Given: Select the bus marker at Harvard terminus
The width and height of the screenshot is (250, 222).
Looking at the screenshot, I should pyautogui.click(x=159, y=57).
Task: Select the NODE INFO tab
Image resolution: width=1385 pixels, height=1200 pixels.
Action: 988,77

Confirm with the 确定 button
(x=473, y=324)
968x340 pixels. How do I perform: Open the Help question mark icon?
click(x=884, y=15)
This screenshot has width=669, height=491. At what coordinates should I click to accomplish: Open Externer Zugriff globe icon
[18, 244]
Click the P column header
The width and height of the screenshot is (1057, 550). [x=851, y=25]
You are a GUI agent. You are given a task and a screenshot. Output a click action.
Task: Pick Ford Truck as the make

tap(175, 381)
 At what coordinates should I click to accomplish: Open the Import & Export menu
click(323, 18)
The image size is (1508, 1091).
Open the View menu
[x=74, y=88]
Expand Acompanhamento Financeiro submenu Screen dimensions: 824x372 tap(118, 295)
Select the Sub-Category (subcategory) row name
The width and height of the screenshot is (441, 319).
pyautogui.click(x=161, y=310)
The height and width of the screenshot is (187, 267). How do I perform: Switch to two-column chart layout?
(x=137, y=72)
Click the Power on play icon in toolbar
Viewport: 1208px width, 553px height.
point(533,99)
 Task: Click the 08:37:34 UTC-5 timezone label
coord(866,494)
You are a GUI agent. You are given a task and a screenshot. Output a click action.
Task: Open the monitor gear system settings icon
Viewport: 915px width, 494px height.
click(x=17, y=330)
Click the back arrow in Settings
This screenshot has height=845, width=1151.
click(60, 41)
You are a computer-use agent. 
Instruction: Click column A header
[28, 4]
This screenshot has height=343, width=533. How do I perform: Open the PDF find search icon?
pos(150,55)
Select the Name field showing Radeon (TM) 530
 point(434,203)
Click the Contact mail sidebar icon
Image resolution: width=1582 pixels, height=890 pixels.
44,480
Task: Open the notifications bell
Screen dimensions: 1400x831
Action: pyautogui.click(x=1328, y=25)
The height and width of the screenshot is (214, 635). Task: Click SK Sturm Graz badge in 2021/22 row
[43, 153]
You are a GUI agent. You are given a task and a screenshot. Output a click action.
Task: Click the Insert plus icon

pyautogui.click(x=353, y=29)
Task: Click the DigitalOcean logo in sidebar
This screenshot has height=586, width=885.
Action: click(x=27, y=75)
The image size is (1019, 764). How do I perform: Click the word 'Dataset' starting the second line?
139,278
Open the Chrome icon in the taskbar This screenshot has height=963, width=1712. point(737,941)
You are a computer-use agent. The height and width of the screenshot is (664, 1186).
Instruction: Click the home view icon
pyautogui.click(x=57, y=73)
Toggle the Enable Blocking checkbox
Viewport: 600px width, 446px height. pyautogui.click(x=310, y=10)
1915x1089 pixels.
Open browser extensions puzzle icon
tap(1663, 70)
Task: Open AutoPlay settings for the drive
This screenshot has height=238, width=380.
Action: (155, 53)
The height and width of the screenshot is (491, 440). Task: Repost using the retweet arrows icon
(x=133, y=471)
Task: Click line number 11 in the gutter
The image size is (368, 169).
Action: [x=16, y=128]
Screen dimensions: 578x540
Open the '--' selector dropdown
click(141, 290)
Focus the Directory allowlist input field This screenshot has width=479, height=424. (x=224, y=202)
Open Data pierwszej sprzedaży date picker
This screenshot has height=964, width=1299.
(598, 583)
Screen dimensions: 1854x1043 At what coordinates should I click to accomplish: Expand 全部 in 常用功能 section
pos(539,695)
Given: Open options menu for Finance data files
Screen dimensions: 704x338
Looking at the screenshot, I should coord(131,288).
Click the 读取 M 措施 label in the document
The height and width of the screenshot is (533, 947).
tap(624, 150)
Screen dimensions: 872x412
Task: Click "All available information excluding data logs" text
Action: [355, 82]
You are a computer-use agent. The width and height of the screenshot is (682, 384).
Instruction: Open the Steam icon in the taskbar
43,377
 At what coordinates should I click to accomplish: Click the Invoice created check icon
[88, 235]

● SHORT EXERCISE: Copy out every one of the rows above word for word, with nothing changed.

● REPLY TO THE EXERCISE:
Given: Select the bus marker at Harvard terminus
The width and height of the screenshot is (250, 222).
Looking at the screenshot, I should pyautogui.click(x=159, y=57).
Task: Select the NODE INFO tab
Image resolution: width=1385 pixels, height=1200 pixels.
Action: 988,77

Confirm with the 确定 button
(x=473, y=324)
968x340 pixels. How do I perform: Open the Help question mark icon?
click(x=884, y=15)
This screenshot has width=669, height=491. At what coordinates should I click to accomplish: Open Externer Zugriff globe icon
[18, 244]
Click the P column header
The width and height of the screenshot is (1057, 550). [x=851, y=25]
You are a GUI agent. You are given a task and a screenshot. Output a click action.
Task: Pick Ford Truck as the make

tap(175, 381)
 At what coordinates should I click to accomplish: Open the Import & Export menu
click(323, 18)
The image size is (1508, 1091).
Open the View menu
[x=74, y=88]
Expand Acompanhamento Financeiro submenu Screen dimensions: 824x372 tap(118, 295)
Select the Sub-Category (subcategory) row name
The width and height of the screenshot is (441, 319).
pyautogui.click(x=161, y=310)
The height and width of the screenshot is (187, 267). How do I perform: Switch to two-column chart layout?
(x=137, y=72)
Click the Power on play icon in toolbar
Viewport: 1208px width, 553px height.
point(533,99)
 Task: Click the 08:37:34 UTC-5 timezone label
coord(866,494)
You are a GUI agent. You are given a task and a screenshot. Output a click action.
Task: Open the monitor gear system settings icon
Viewport: 915px width, 494px height.
click(x=17, y=330)
Click the back arrow in Settings
This screenshot has height=845, width=1151.
click(60, 41)
You are a computer-use agent. 
Instruction: Click column A header
[28, 4]
This screenshot has height=343, width=533. How do I perform: Open the PDF find search icon?
pos(150,55)
Select the Name field showing Radeon (TM) 530
 point(434,203)
Click the Contact mail sidebar icon
Image resolution: width=1582 pixels, height=890 pixels.
44,480
Task: Open the notifications bell
Screen dimensions: 1400x831
Action: pyautogui.click(x=1328, y=25)
The height and width of the screenshot is (214, 635). Task: Click SK Sturm Graz badge in 2021/22 row
[43, 153]
You are a GUI agent. You are given a task and a screenshot. Output a click action.
Task: Click the Insert plus icon

pyautogui.click(x=353, y=29)
Task: Click the DigitalOcean logo in sidebar
This screenshot has height=586, width=885.
Action: click(x=27, y=75)
The image size is (1019, 764). How do I perform: Click the word 'Dataset' starting the second line?
139,278
Open the Chrome icon in the taskbar This screenshot has height=963, width=1712. point(737,941)
You are a computer-use agent. The height and width of the screenshot is (664, 1186).
Instruction: Click the home view icon
pyautogui.click(x=57, y=73)
Toggle the Enable Blocking checkbox
Viewport: 600px width, 446px height. pyautogui.click(x=310, y=10)
1915x1089 pixels.
Open browser extensions puzzle icon
tap(1663, 70)
Task: Open AutoPlay settings for the drive
This screenshot has height=238, width=380.
Action: (155, 53)
The height and width of the screenshot is (491, 440). Task: Repost using the retweet arrows icon
(x=133, y=471)
Task: Click line number 11 in the gutter
The image size is (368, 169).
Action: [x=16, y=128]
Screen dimensions: 578x540
Open the '--' selector dropdown
click(141, 290)
Focus the Directory allowlist input field This screenshot has width=479, height=424. (x=224, y=202)
Open Data pierwszej sprzedaży date picker
This screenshot has height=964, width=1299.
(598, 583)
Screen dimensions: 1854x1043 At what coordinates should I click to accomplish: Expand 全部 in 常用功能 section
pos(539,695)
Given: Open options menu for Finance data files
Screen dimensions: 704x338
Looking at the screenshot, I should coord(131,288).
Click the 读取 M 措施 label in the document
The height and width of the screenshot is (533, 947).
tap(624, 150)
Screen dimensions: 872x412
Task: Click "All available information excluding data logs" text
Action: [355, 82]
You are a computer-use agent. The width and height of the screenshot is (682, 384).
Instruction: Open the Steam icon in the taskbar
43,377
 At what coordinates should I click to accomplish: Click the Invoice created check icon
[88, 235]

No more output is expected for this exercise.